Now Vitello has Tennessee positioned to make the NCAA Tournament for the first time since the Vols played in the College World Series in 2005.

“We inherited some nice pieces and we’ve been fortunate enough to land a great coaching staff and some good recruits early,” Vitello said. “So I think where we are right now is pretty good.

“Whether or not it’s ahead of schedule, I guess depends on your standards. We’re just trying to get every category of the program as good as possible as fast as possible.”

Vitello said his biggest move was hiring Frank Anderson from Houston to be the Vols’ pitching coach. Anderson previously was a head coach at Oklahoma State.

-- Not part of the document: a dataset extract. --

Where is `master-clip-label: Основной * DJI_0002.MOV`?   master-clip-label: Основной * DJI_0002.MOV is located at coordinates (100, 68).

“I feel like we have the best pitching coach in the conference,” Vitello said. “On top of that he has head coaching experience, which is a big help to me.”

Tennessee’s pitching staff leads the nation with a 2.68 earned run average and nine shutouts, including a 5-0 victory over Gardner-Webb on Tuesday night.

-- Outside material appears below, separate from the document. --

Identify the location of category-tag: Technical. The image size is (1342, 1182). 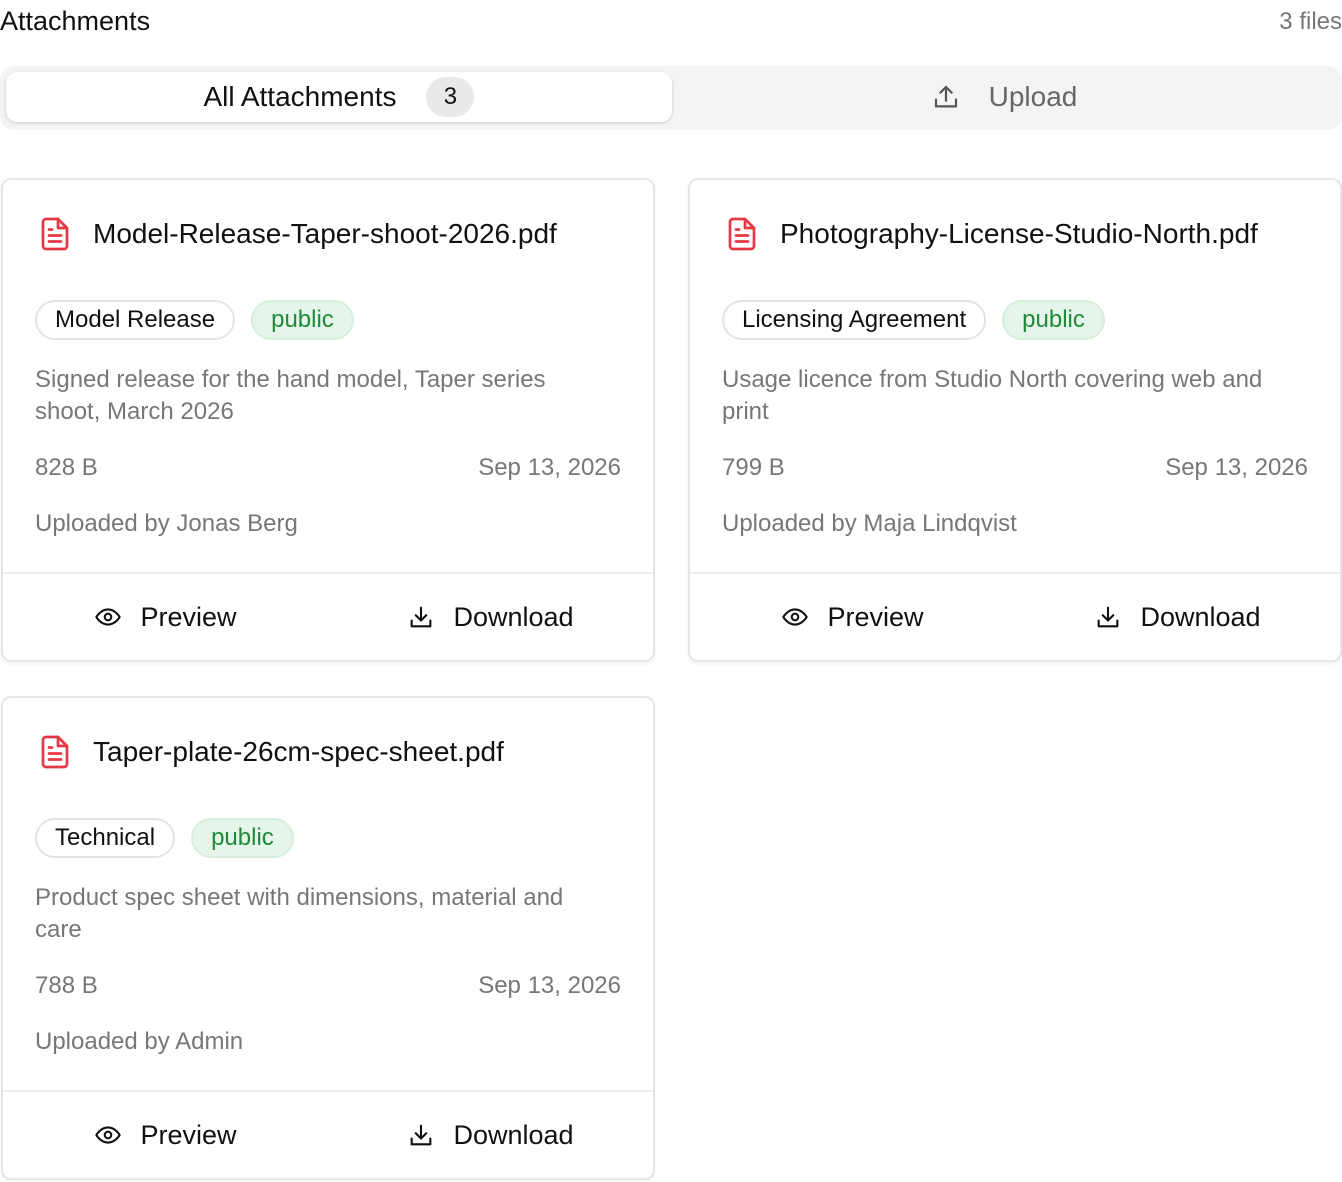
(106, 838).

The Vols’ rotation this weekend will be sophomore left-hander Garrett Crochet (3-2, 2.45 ERA), junior right-hander Garrett Stallings (7-2, 1.82 ERA) and junior right-hander Zach Linginfelter (6-4, 3.91 ERA).

Redmond Walsh, a sophomore left-hander, has seven saves and a 0.35 ERA.

“I don’t know that we have the one ace that everybody falls in line behind,” Vitello said. “I think it’s more that each weekend anyone could be the guy that throws the best — and that could be a long reliever or a guy at the back end of the game or one of those starters.

“It’s a staff with a lot of depth and lot of options.”

Tennessee started 17-1 — including a three-game sweep of Indiana and taking two of three games from Fresno State — but opened SEC play by losing three games at Auburn.

“It was tough,” Vitello said. “We were all on the bus, just kind of depressed. We knew then as a coaching staff we’d find out what we had in our ball club by how our guys reacted the next week.”

The Vols reacted by taking two of three games from South Carolina to start what’s been a 9-6 stretch in SEC play, including winning two of three games against overall conference leader Georgia.

“I think the big thing was there not any panic or anyone saying, ‘Here we go again,’” Vitello said. “The guys just kept it simple and were anxious for a chance to answer back.”

Van Horn said he’s not surprised Tennessee is playing so well in Vitello’s second season.

“I’m proud of Tony for what he’s done,” Van Horn said. “You’ve got your veteran pitching coach doing a great job. You’ve got a couple of younger guys [assistant coaches Josh Elander and Ross Kivetti] helping out. Then Tony is managing it and still doing a lot of recruiting.”

Vitello said he’s been so busy building up Tennessee’s program that he hasn’t had time to shave. After being clean-shaven when he took the job, Vitello now has a full beard.

“I thought about shaving, because I’m giving Hognoxious some material to work with this weekend,” Vitello said, referring to Arkansas fan Bobby Smittle and his reputation of heckling opponents. “I’ve got way too much hair on my face, but it was just one of those things where earlier this year I said, ‘Well, I’m going to stay warm for a while.’

"Then the weather has been so bad this spring everywhere I didn’t want to lose the beard.

“Lately it’s been, ‘Oh, the heck with it. I’m just going to leave it as is and worry about how I look when the season’s over.’“

The way Vitello has the Vols playing, that might be awhile.